*REQUIRED WORK*:
1. Reproduce the passage of the allotment diary between "The best book" and "more than me.", inclusive.
2. Carry on the allotment diary from the point where it stops.

*SELECTION*:
The best book I've read

The rose chafer
The rose chafer looks like it should be on a necklace or a ring but I saw it yesterday on a chilli plant given to me by a friend and which I'd planted in the polytunnel.

I was digging up lettuce being reduced to lace by caterpillars, putting them outside in the hope they'll recover and birds will do the insect control for me. It was there, immobile, shining.

Like most things that live in the garden the rose chafer has its own role and its grubs are good for the soil even if it does eat roses, so I welcome it. If it eats the chilli plants, I'll pick it up and move it, but until then it's a sign the allotment's healthy and supporting more than me.

May's been a month of immersion - preparing plots, sowing and planting. Two friends and an allotment neighbour have provided the bulk of my plants because I was away at a critical growing time but my own seeds are now coming on. I've put french beans and runners out and repotted round courgettes to grow larger before they too fend for themselves. Sunflowers, lettuce, basil are to come.
Polytunnel early May

The big event was ordering half a ton of compost to build up the soil. Spring's been too dry and the plot's like dust. There's so little topsoil above the chalk below us but I'm now able to plant into the compost, hoping for more worm action too, because I'm digging less. I have three black compost bins and four other home-made compost heaps on the plot, but even that's not enough to keep the soil healthy.

My swing away from digging coincides with leaving large patches of self-seeded flowers for bees. Borage appeared early and Sicilian honey garlic has spread to several parts of the allotment. Every year the comfrey comes back in the same two places, on either side of the gooseberries, under the plum tree and it hums with bees.

Sicilian Honey Garlic
Demands of sowing, preparing and planting mean May and June preclude almost everything else apart from one day a week of work, seeing family and friends. Any writing I embarked on in winter stays in its folders. I struggle with myself, I feel guilty for my own inattention but the green tunnel of the path, nesting blue tits, wrens and blackbirds, the golden slowworm on the top of the compost, have me in their grip.

*MATERIAL PROVIDED*:
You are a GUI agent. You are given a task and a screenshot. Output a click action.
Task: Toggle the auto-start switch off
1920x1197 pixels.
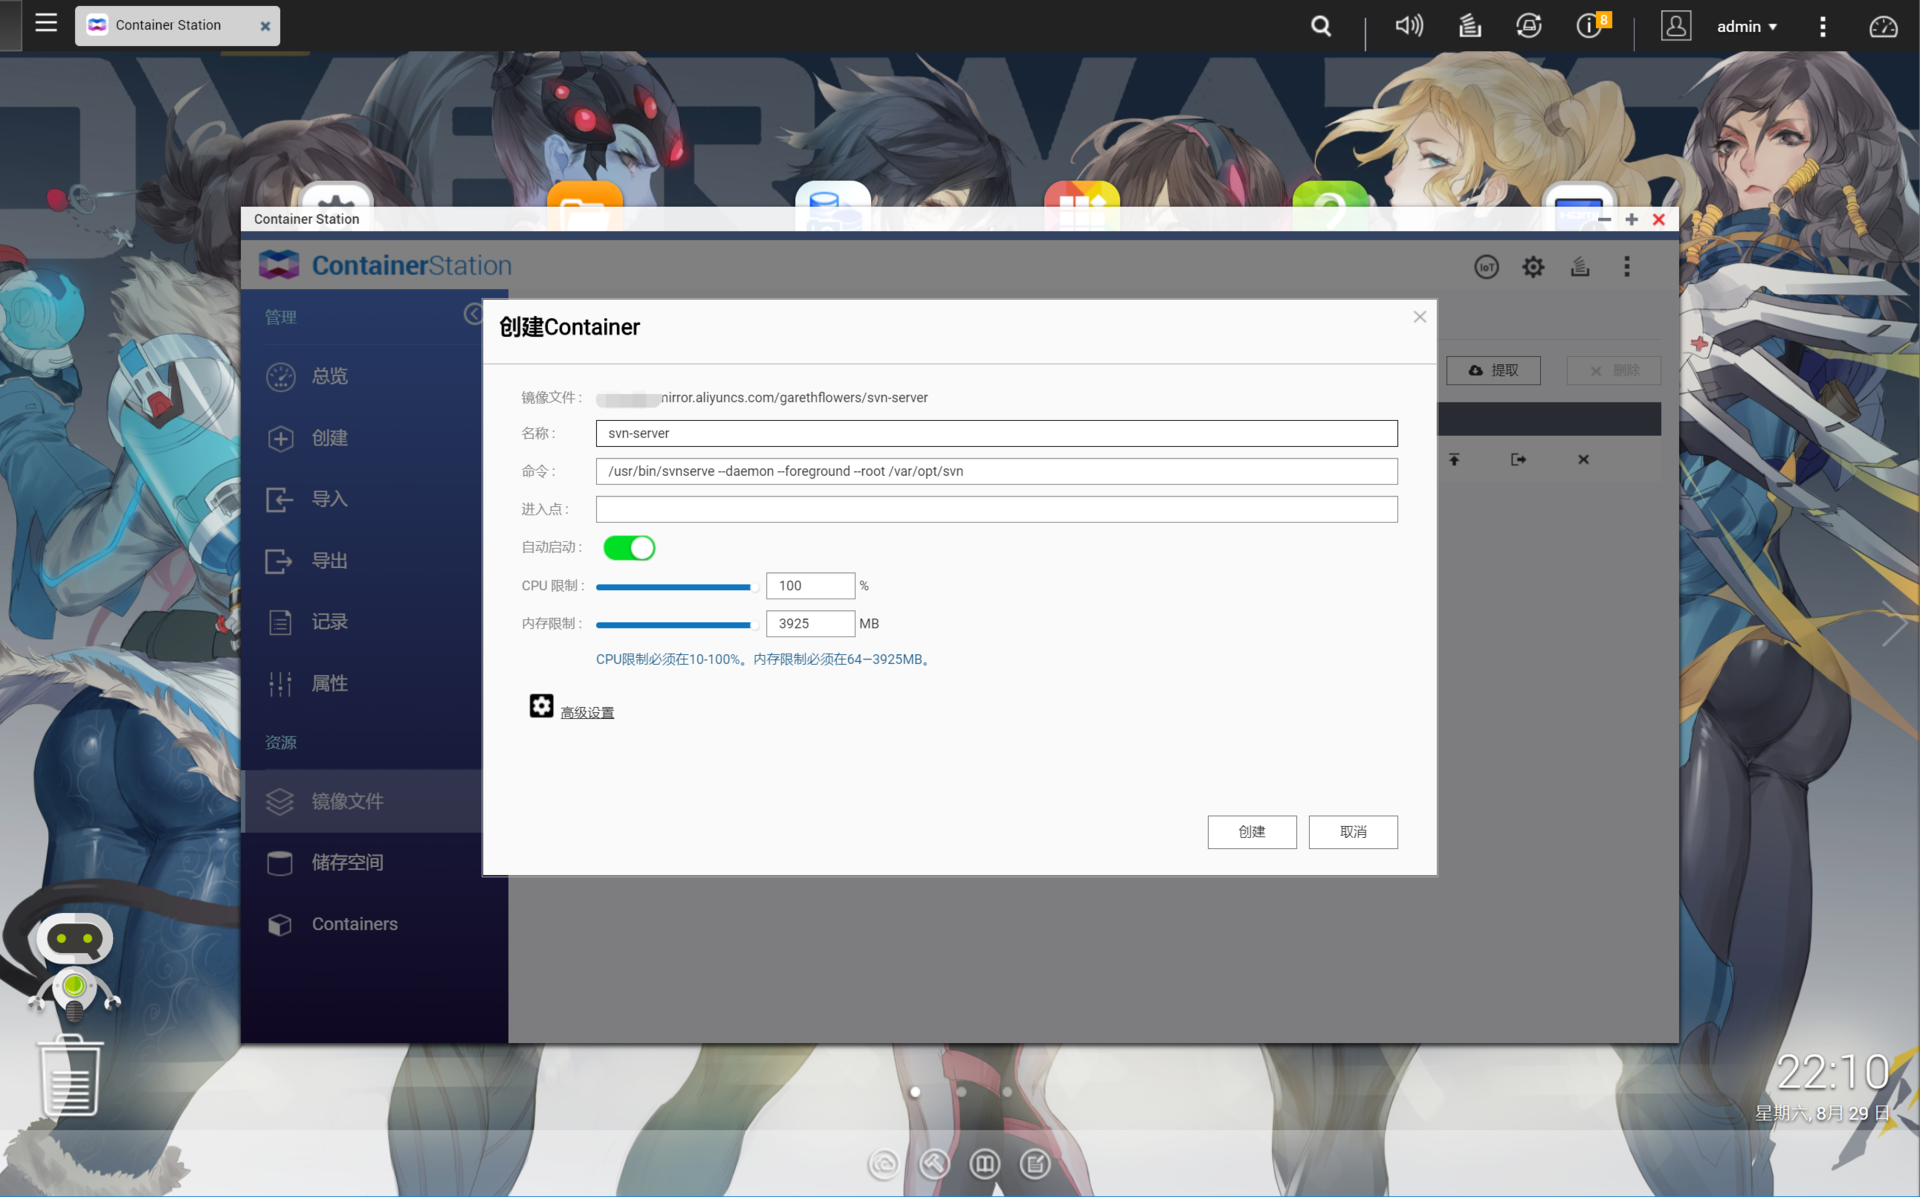(629, 548)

*RESPONSES PER TASK*:
1.
The best book I've read

The rose chafer
The rose chafer looks like it should be on a necklace or a ring but I saw it yesterday on a chilli plant given to me by a friend and which I'd planted in the polytunnel.

I was digging up lettuce being reduced to lace by caterpillars, putting them outside in the hope they'll recover and birds will do the insect control for me. It was there, immobile, shining.

Like most things that live in the garden the rose chafer has its own role and its grubs are good for the soil even if it does eat roses, so I welcome it. If it eats the chilli plants, I'll pick it up and move it, but until then it's a sign the allotment's healthy and supporting more than me.

2.
If I were to track my movements on a typical allotment day they'd make a cat's cradle of small trips to and from the water butts, polytunnel, greenhouse, shed, compost bins, tables, from the newly planted hazel tree at the top, to the old plum at the bottom, I zig zag between currants and lavender, planting out sweetcorn and watering onions. I marvel at the mullein moth caterpillar with its yellow and black markings continuing its beautiful destruction.
Comfrey

If I'm writing in my head I'm not aware of it but somehow I feel that this is more urgent than anything else I might do at the moment.

When I pick elderflowers to make cordial I smell childhood. It's so early, there's one other person around in the distance, trees curl over the path, the elder releases its scent, cow parsley (Queen Anne's lace/wild chervil), is still potent and sunlight comes through branches like it does in cine film.

Borage
A badger has dug up a bumble bee nest, probably soon after I'd been there with Giya and a friend of hers and sat by the fire as the sky darkened and robins chased the last of the light away.

The nest in the shed is a box of song. A crow carries off a small rodent. It's the best book I've read.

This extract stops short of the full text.